The Radix island world is full of plants and animals living everywhere from cities to swamps. While the setting is “earth-like”, it is not actually earth. This means that our artists and designers have lots of freedom in what they create. However, we have to think carefully about the properties of everything that we create. To begin with – can these plants and animals really exist? We don’t want to make animals that seem anatomically impossible – a grasshopper the size of the empire state building would collapse under it’s own weight! We also want teachers to be able to relate the game world to the real world so we try to not stray too far from what we know. This often leads of a bit of fun – we spent an afternoon looking up all kinds of plants that could glow in the dark. Bioluminescence is amazing.

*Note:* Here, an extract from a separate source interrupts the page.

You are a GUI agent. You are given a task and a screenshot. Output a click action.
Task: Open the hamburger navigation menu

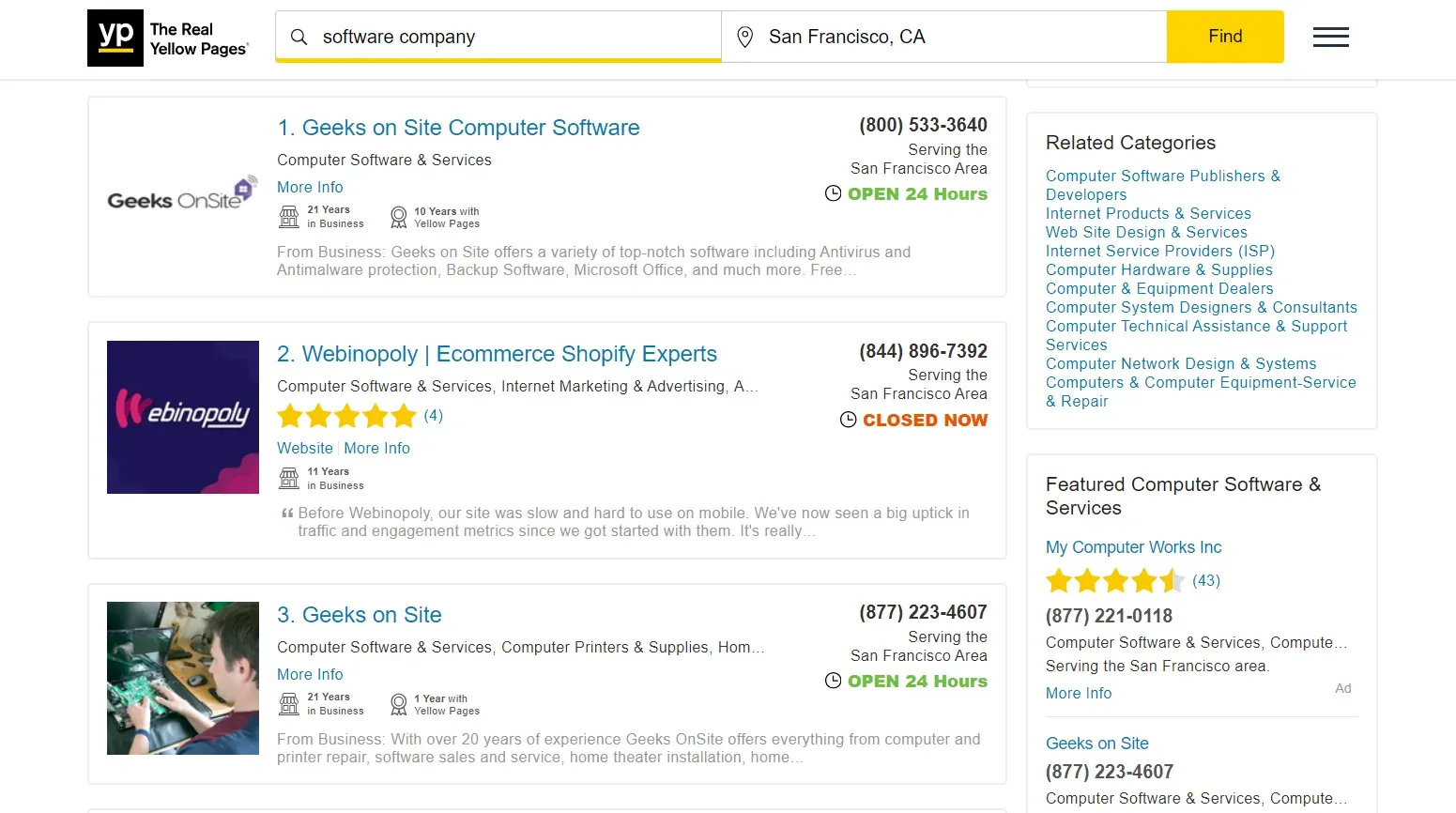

Since our plants and animals are being used for biology quests we have to think about them in even more detail. Anything used in the genetics quest line needs to have well defined traits. As we think about those traits we have to decide which ones are dominant/recessive combinations? Which ones are sex-linked? One of our favorite creations is a striped trait for slugs. Some have horizontal stripes, some have vertical stripes – we decided those traits would express a co-dominant inheritance pattern and that meant we could breed plaid slugs! As we develop ecosystems, we determine predator-prey relationships and fit all the plants and animals into food webs. In most cases, we don’t reveal these relationships to the players. Instead, through the quests, they discover them. We set evolutionary relationships in the world allowing students to track changes in traits over time, try to determine common ancestors and make predictions about how organisms in the world might change.
We want the world to feel new and exciting, but we need it to be accurate. Sometimes it feels like a very fine line between fantasy and biology. Occasionally though, just when we thought we’ve gone too far into the fantasy world, an internet search shows us that nature can be just as odd as our imaginations.